Testo fornito ::
╭──

Condominio

Il diritto di servirsi della cosa comune non si estende a unità immobiliari estranee al condominio

di Valeria Sibilio

Trattare problemi inerenti le servitù di passaggio è frequente all'interno dell'universo condominiale, tenuto conto che, sovente, il diritto reale del suo godimento viene tradotto in una comodità individuale.
Con l'ordinanza 13213 del 2019, la Cassazione ha trattato una vicenda inerente questa problematica. In origine c’è il rigetto, da parte del tribunale di Nola, della domanda proposta da un gruppo di condòmini atta ad accertare l'inesistenza di una servitù di passaggio a carico di una stradina e ad alcune particelle di proprietà di due vicini che avevano iniziato a fruirne anche a favore di un'altra particella dopo aver abbattuto una palizzata di delimitazione.

╰──

Compito 1 :: Nelle righe dei dati, puoi ricopiare tale e quale il tratto che si apre con la riga contenente "Screen dimensions: 952x1249" e si chiude con quella contenente "click(522, 616)", entrambe incluse? Lascia fuori le immagini.

Dati del compito ::
╭──

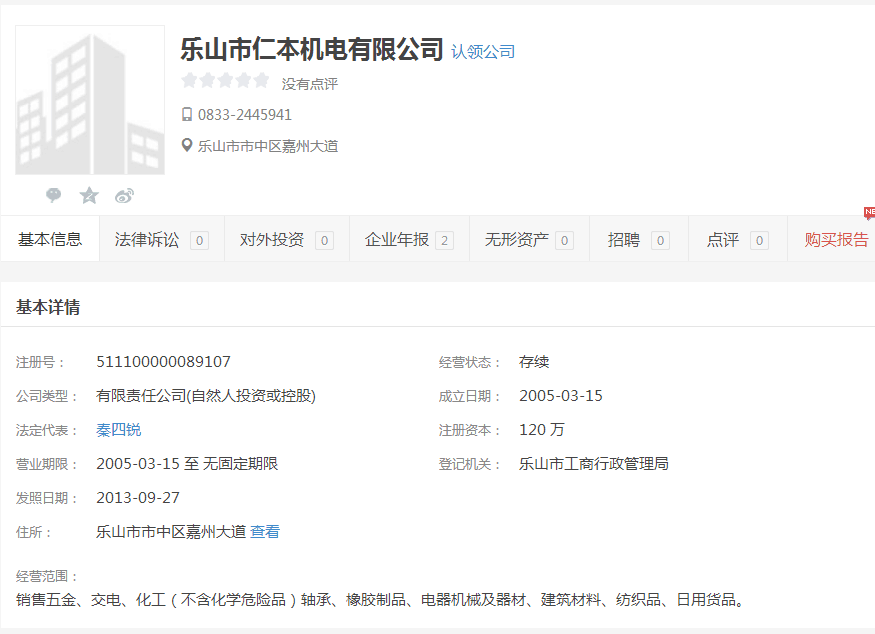
Task: Click the 认领公司 link
Action: coord(483,52)
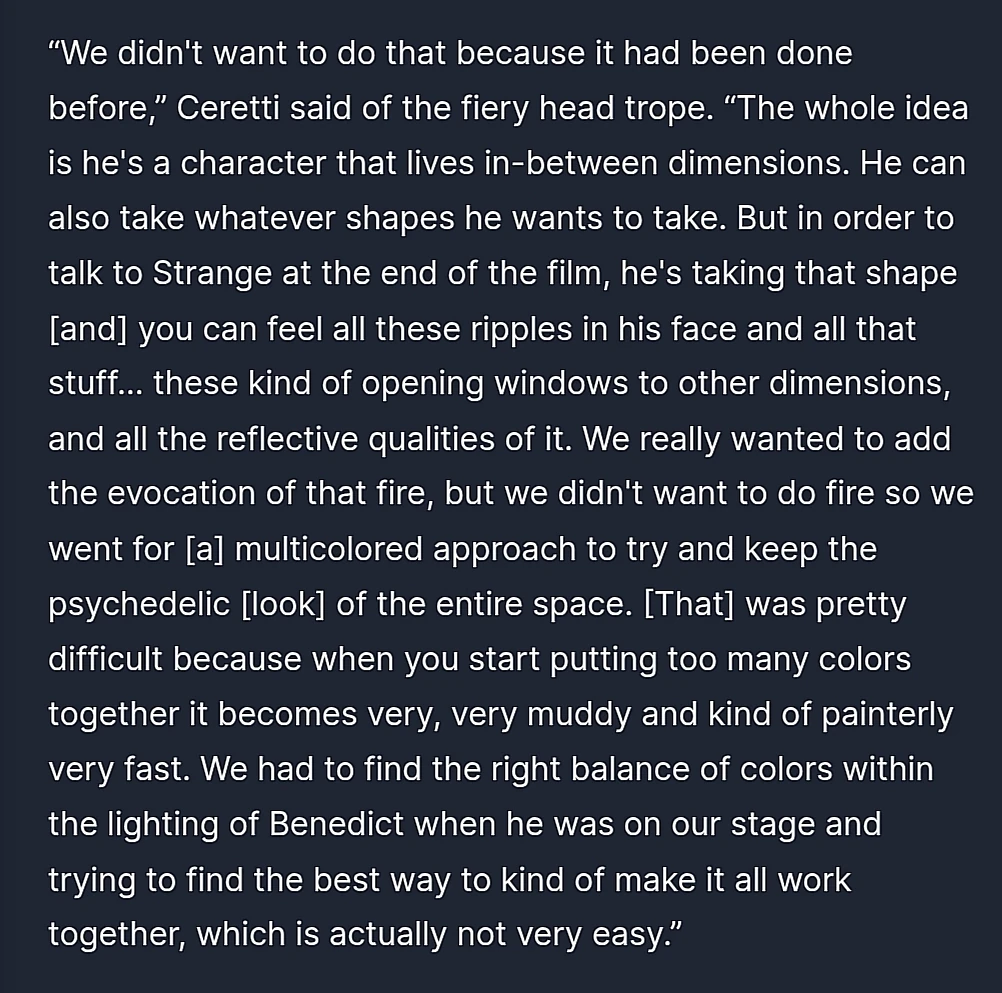Screen dimensions: 1002x993
Task: Click the word "psychedelic"
Action: coord(139,604)
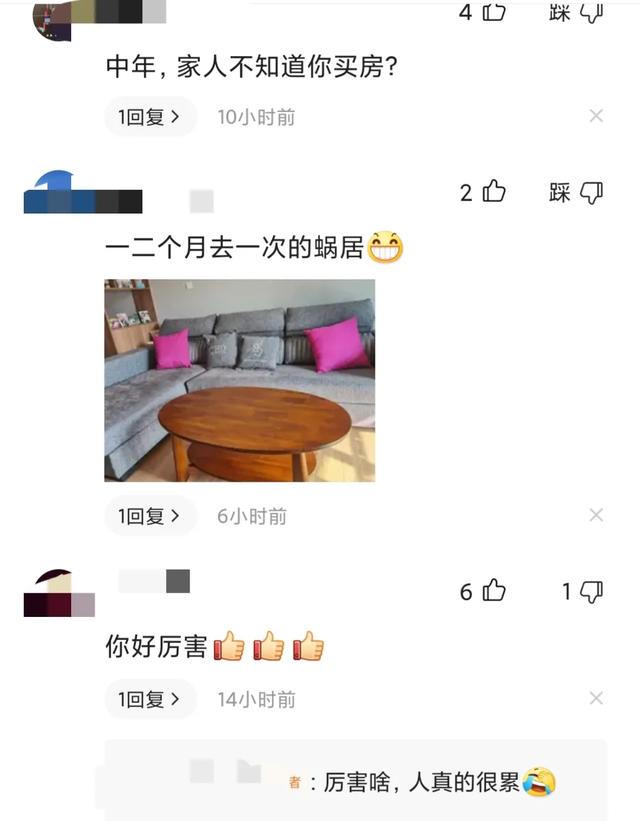This screenshot has width=640, height=821.
Task: Open avatar of 你好厉害 commenter
Action: (x=59, y=593)
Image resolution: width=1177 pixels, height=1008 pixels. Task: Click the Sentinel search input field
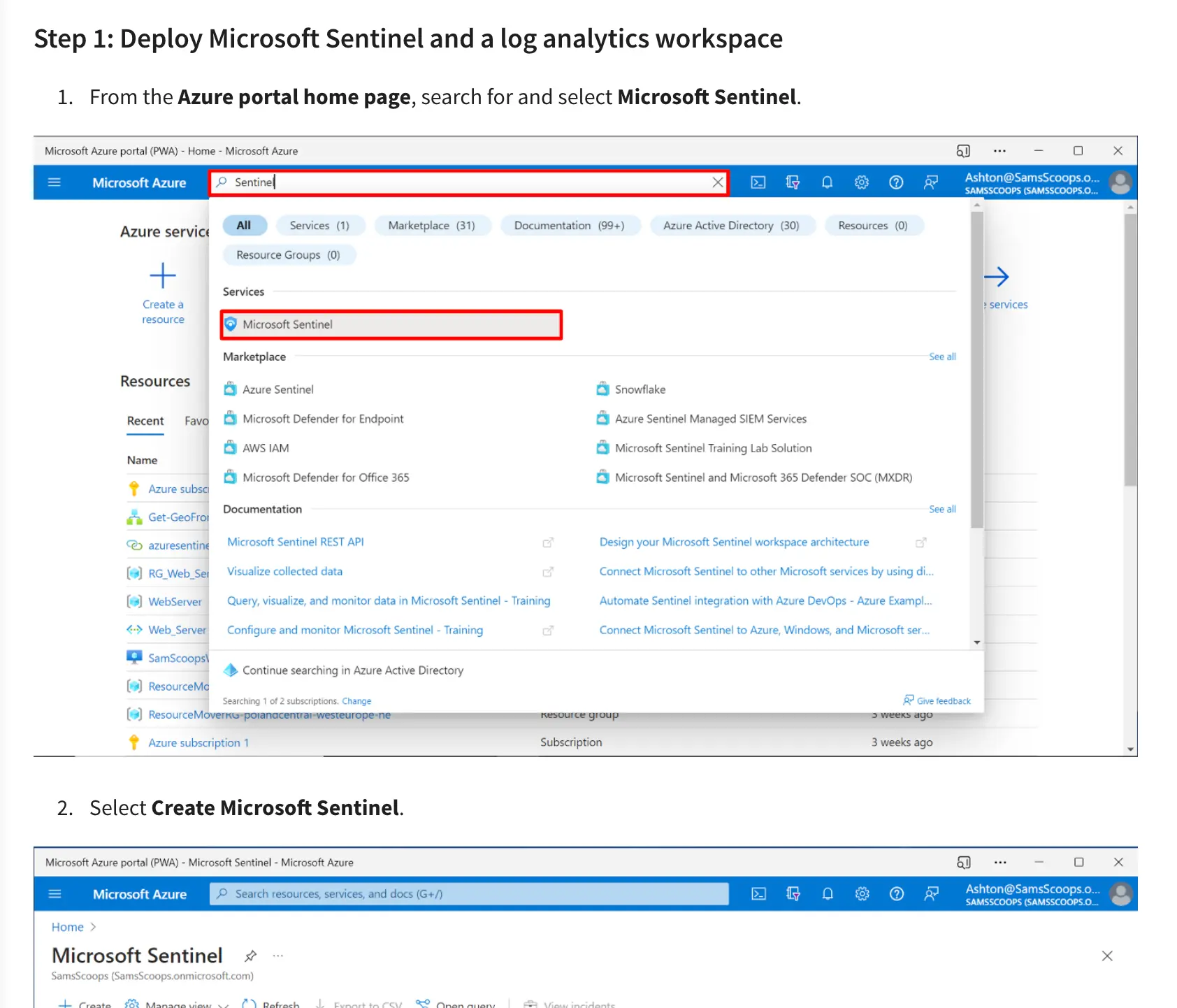pos(468,182)
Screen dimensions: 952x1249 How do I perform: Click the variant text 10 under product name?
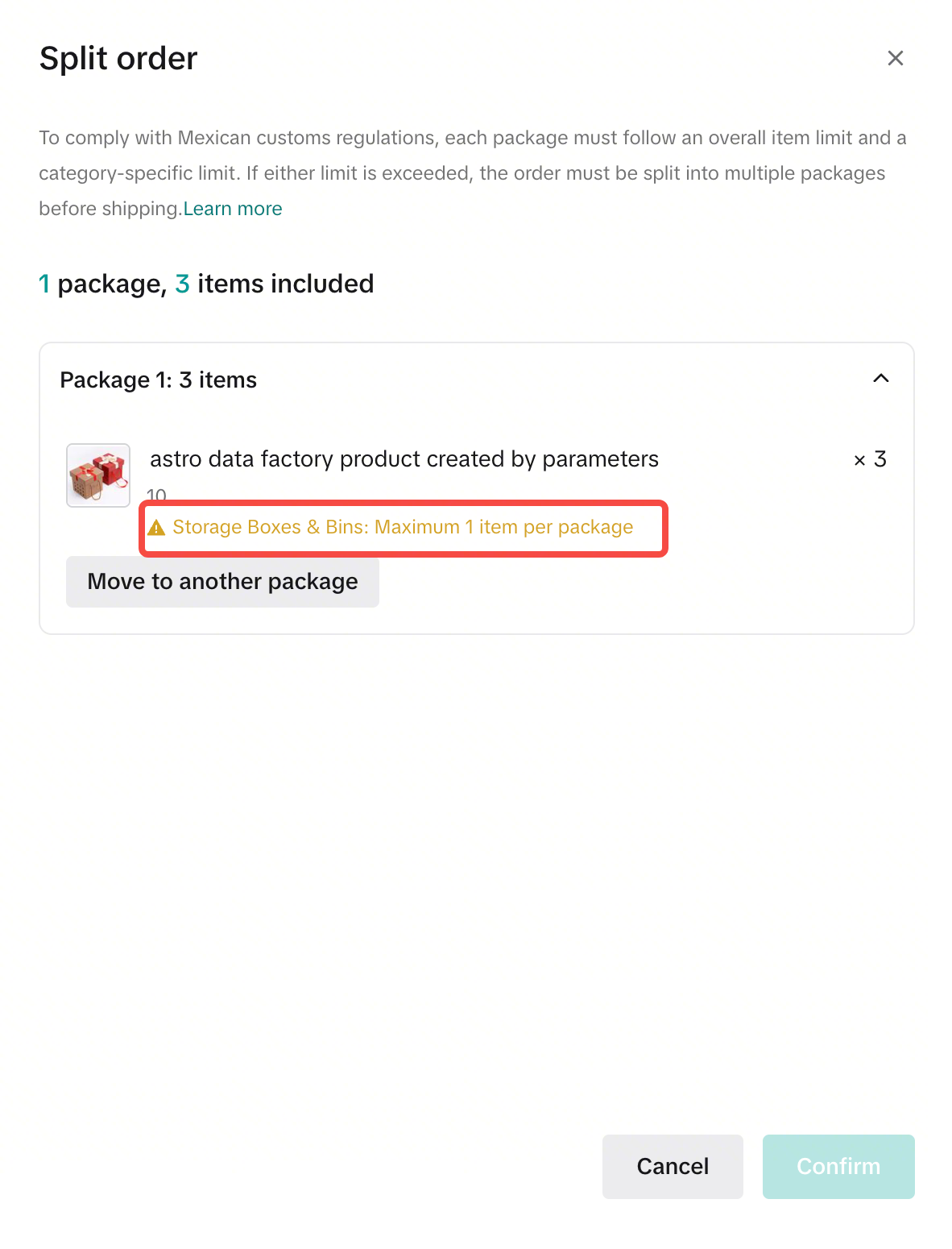[156, 493]
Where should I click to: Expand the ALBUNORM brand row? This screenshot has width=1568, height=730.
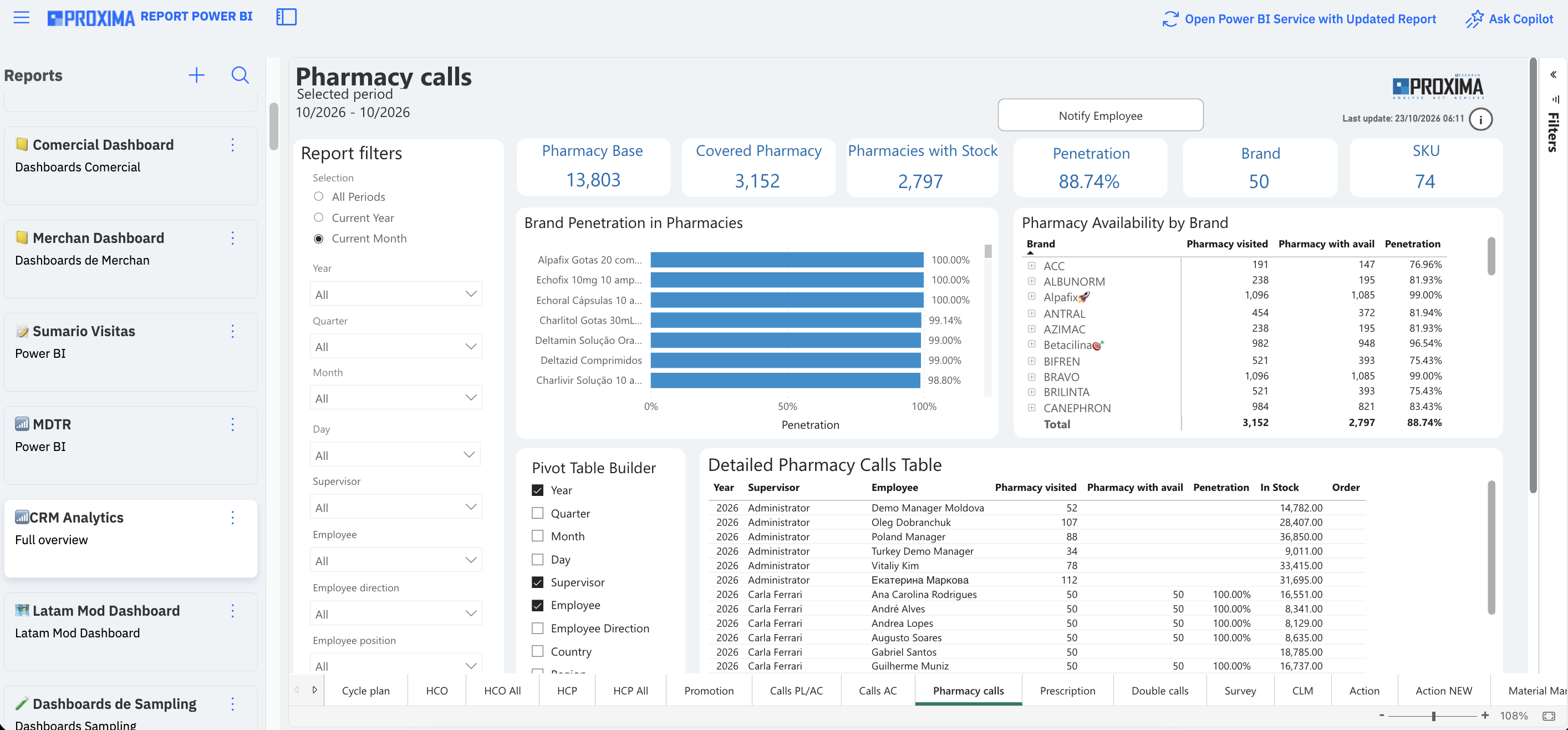[x=1032, y=281]
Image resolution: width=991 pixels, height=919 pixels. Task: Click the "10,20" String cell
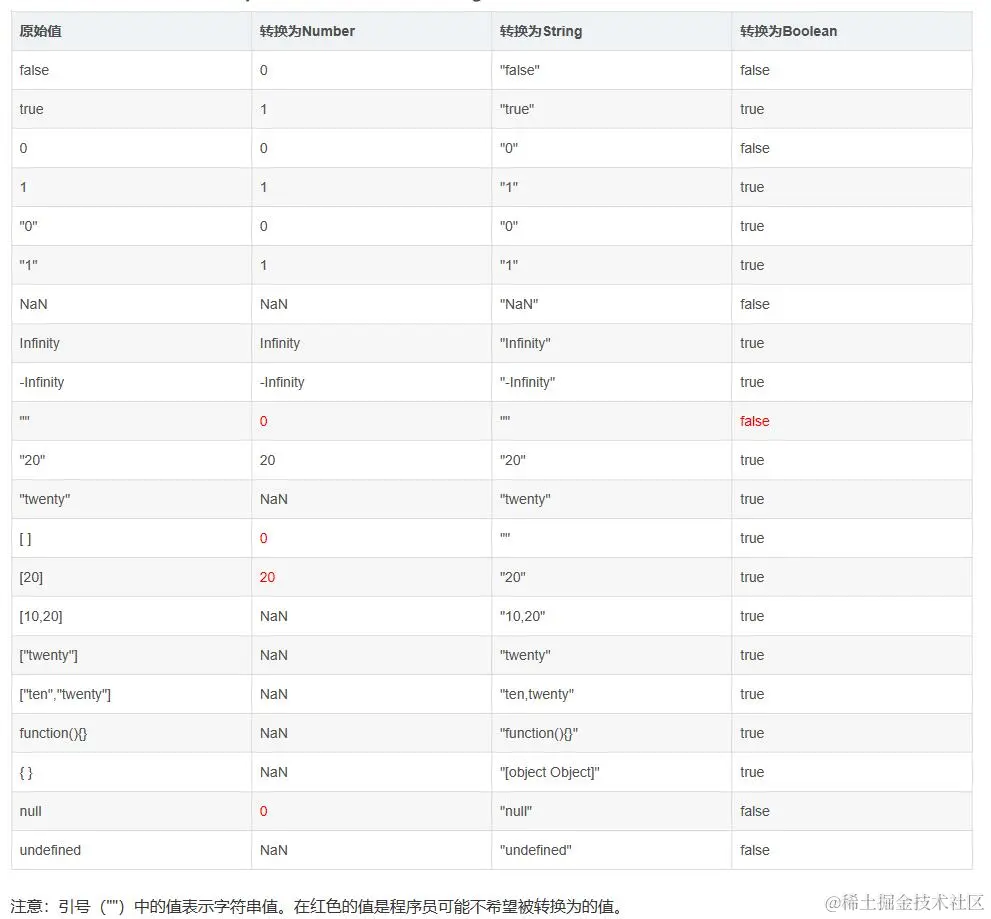click(522, 616)
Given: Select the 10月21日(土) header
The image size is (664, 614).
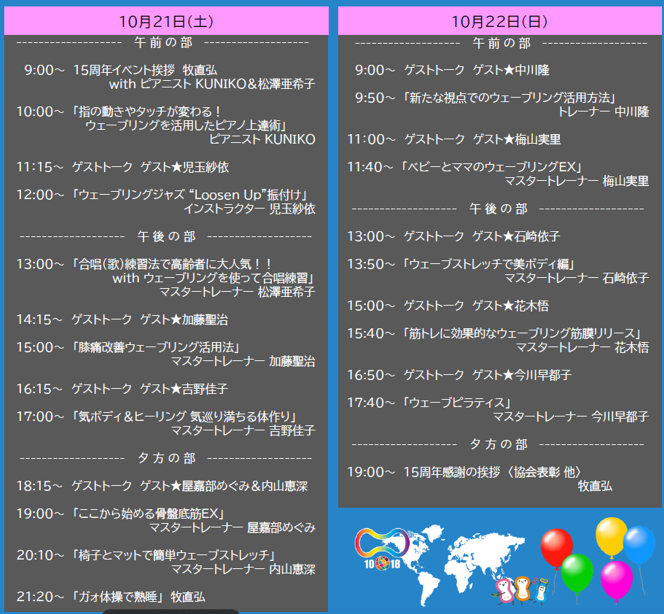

╰──

Compito 2 :: Prosegui l'articolo sulla servitù di passaggio in condominio a partire dalla sua ultima frase.

Soluzione esercizio 1 ::
Screen dimensions: 952x1249 How do I perform: Click the variant text 10 under product name?
[156, 493]
Where should I click to: Expand the ALBUNORM brand row? This screenshot has width=1568, height=730.
[x=1032, y=281]
Image resolution: width=991 pixels, height=919 pixels. Task: Click the "10,20" String cell
click(522, 616)

Soluzione esercizio 2 ::
Successivamente la Corte d'Appello riformava tale decisione, accogliendo la domanda dei vicini appellanti, dichiarando il loro fondo esente da servitù, ma rigettando, tuttavia, la domanda risarcitoria. Per i giudici, l'atto di donazione e divisione prevedeva, quale patto espresso, la costituzione di una stradina a servizio specifico delle particelle costituenti le quote di divisione, con un collegamento funzionale solo con le unità immobiliari indicate. Conseguentemente la Corte ha ritenuto irrilevante la qualificazione astratta della stradina come bene in comunione o condominiale.
Valendo il principio per cui il diritto del partecipante di servirsi della cosa comune non può estendersi a vantaggio di unità immobiliari estranee alla comunione o al condominio, nessuna forma di servitù poteva essere posta a carico della cosa comune se non con il consenso dei compartecipi e non poteva farsi alcun uso idoneo a mutare la destinazione.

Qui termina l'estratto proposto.